皐月とは?
旧暦の皐月(5月)に咲くことから命名されたツツジ属の花
DATA
学名は「Rhododendron Indicum」、英名は「Satsuki Azalea」。
ツツジ科ツツジ属の常緑低木。
5月中~6月中旬頃にかけ、先端が五裂した3~5cmほどの漏斗形の花を枝先に1~2輪つける、花の色は朱赤色または紅紫色。
日本固有種、本州の関東以西(関東地方南部から九州)の川岸の岩肌などに自生、水湿を好み乾燥には弱い。
高さは10cm~1m程度。
名前の由来
ツツジの一種で花の形もツツジとよく似ており見分けるのが難しいが、他のツツジに比べて約1か月程度遅い旧暦の皐月(5月)に咲くことから「皐月(サツキ)」または「皐月躑躅(サツキツツジ)」と呼ばれる。
日本固有種だが学名の「Indicum」は「インドの」という意味。
利用・用途
ツツジとしては「万葉集」に9首詠まれているなど古い時代から観賞用として親しまれたが、この頃はツツジとサツキは明確に区別されていなかった。
江戸時代には数多くの園芸品種も生み出され、現在も生け垣や道路の植え込みとしておおく用いられているほか、盆栽・鉢植えなどでも親しまれている。
有名な生産地としては栃木県鹿沼市、三重県鈴鹿市などがよく知られている。
「サツキ」と「ツツジ」の違い
植物学的観点からはサツキはツツジ科ツツジ属に属し、そのツツジ属全体が「ツツジ」と呼ばれていて、古くは両者は特に区別されていなかったと思われる。
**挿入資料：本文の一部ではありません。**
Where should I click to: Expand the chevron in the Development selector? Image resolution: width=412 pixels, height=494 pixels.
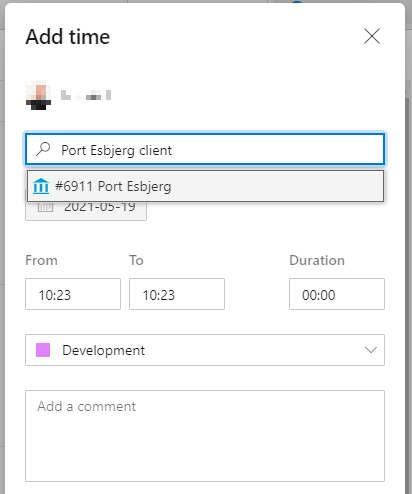pyautogui.click(x=371, y=350)
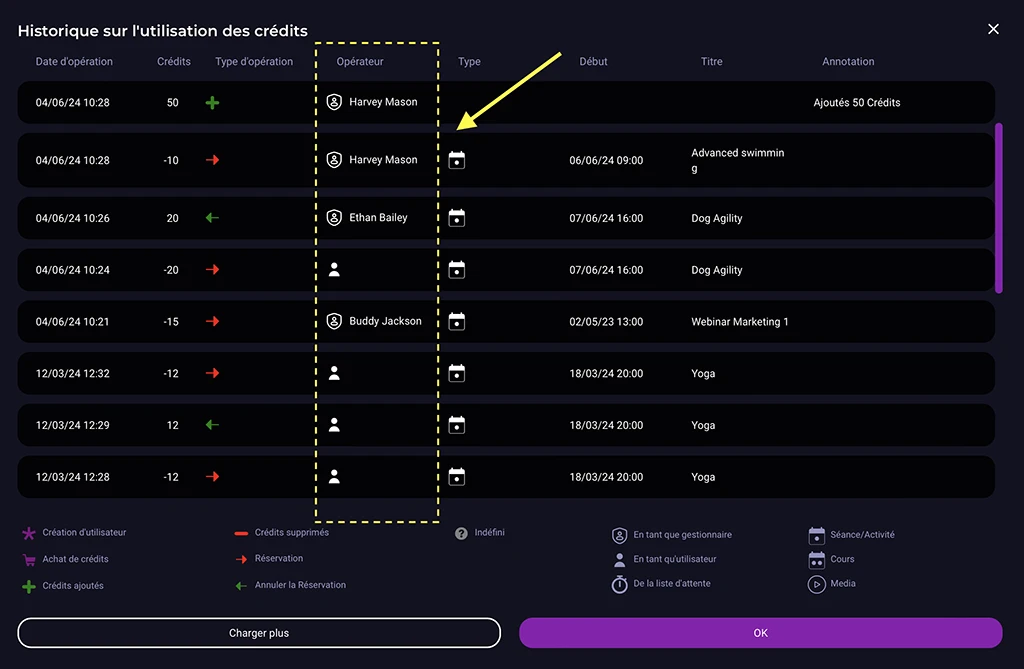
Task: Click the shopping cart credit purchase icon
Action: click(x=29, y=560)
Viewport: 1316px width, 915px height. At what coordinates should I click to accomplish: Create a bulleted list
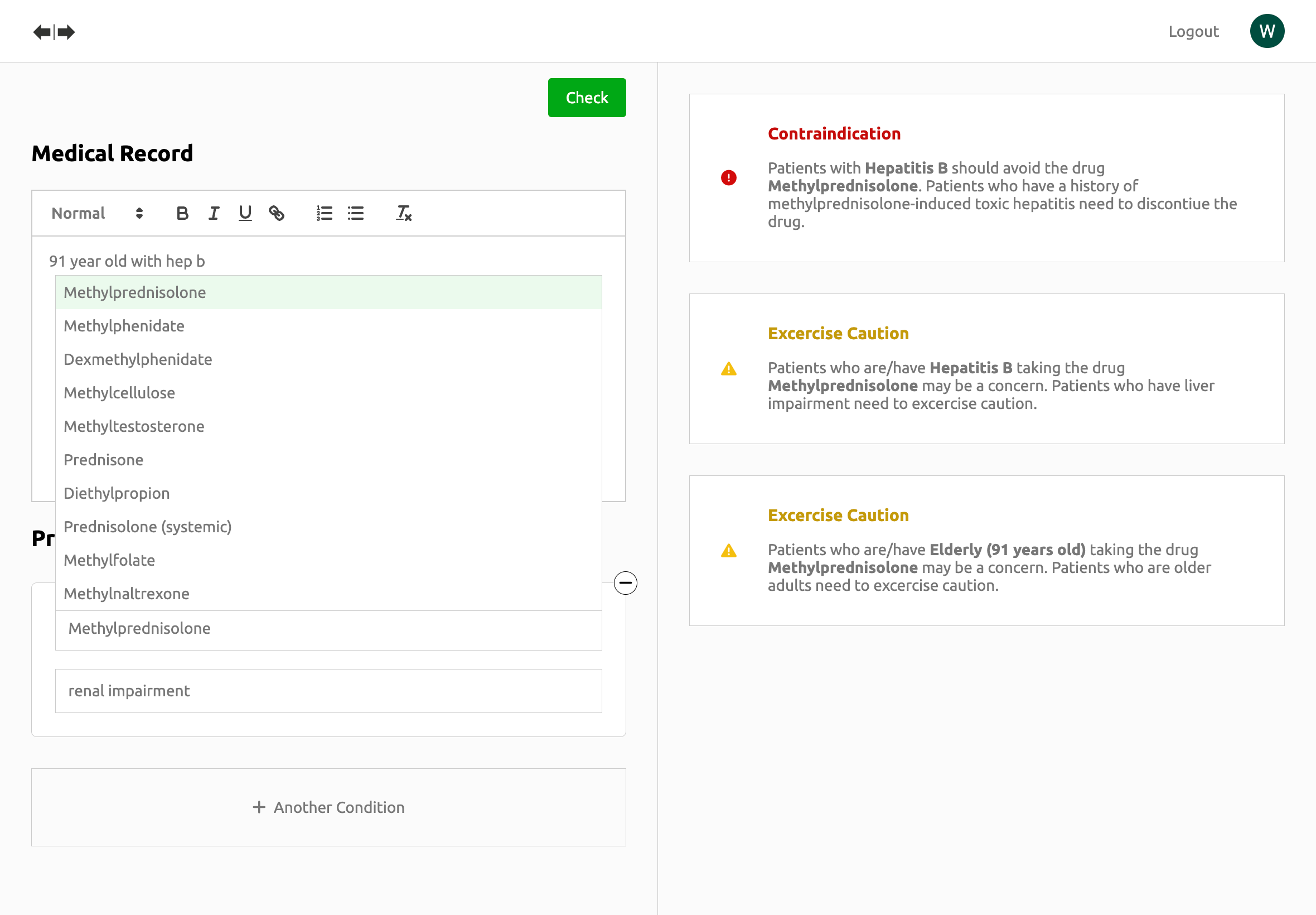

サツキがツツジと区別されて名前が登場するのは江戸前期、1645年(正保2年)に京都の俳人・松江重頼が編纂した俳諧論書「毛吹草(けふきぐさ)」でのことで、5月の季語として「五月つつじ」が登場する。
また1692年(元禄5年)に有名な植木職人の3代目伊藤伊兵衛にが刊行した世界最古のツツジとサツキ専門書「錦繍枕(きんしゅうまくら)」では両者は別の部に分けられて紹介されており、この書物が版を重ねたこともあり古い時代からの慣習で区別されるようになったと考えられている。
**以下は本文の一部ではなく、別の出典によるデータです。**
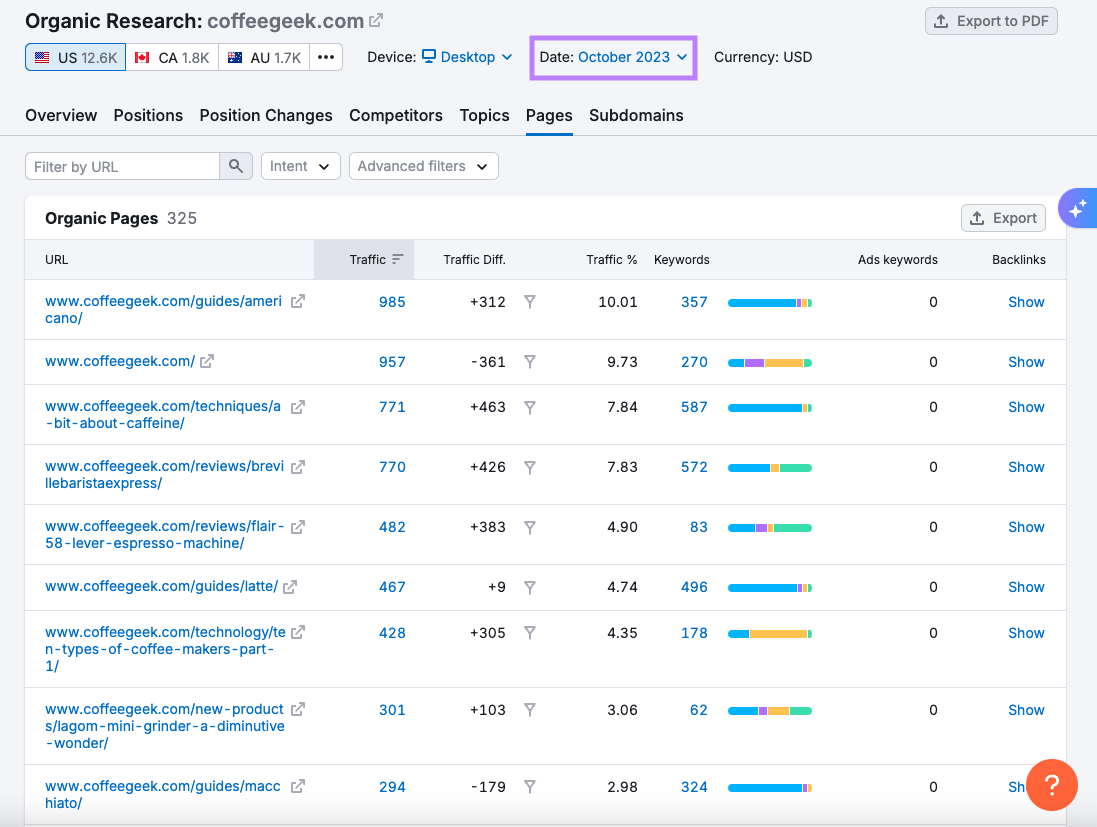Switch to the Positions tab
Viewport: 1097px width, 827px height.
[148, 115]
両者の主な違いとしては開花時期がツツジが4月中~5月上旬であるのに対し、サツキは5月中~6月中旬と約1か月遅いことが挙げられる。
よく似た植物
ツツジ科ツツジ属の花としてはツツジの他に「シャクナゲ(石楠花・Rhododendron)」「アザレア(Azalea)」「カルミア(Kalmia)」などがある。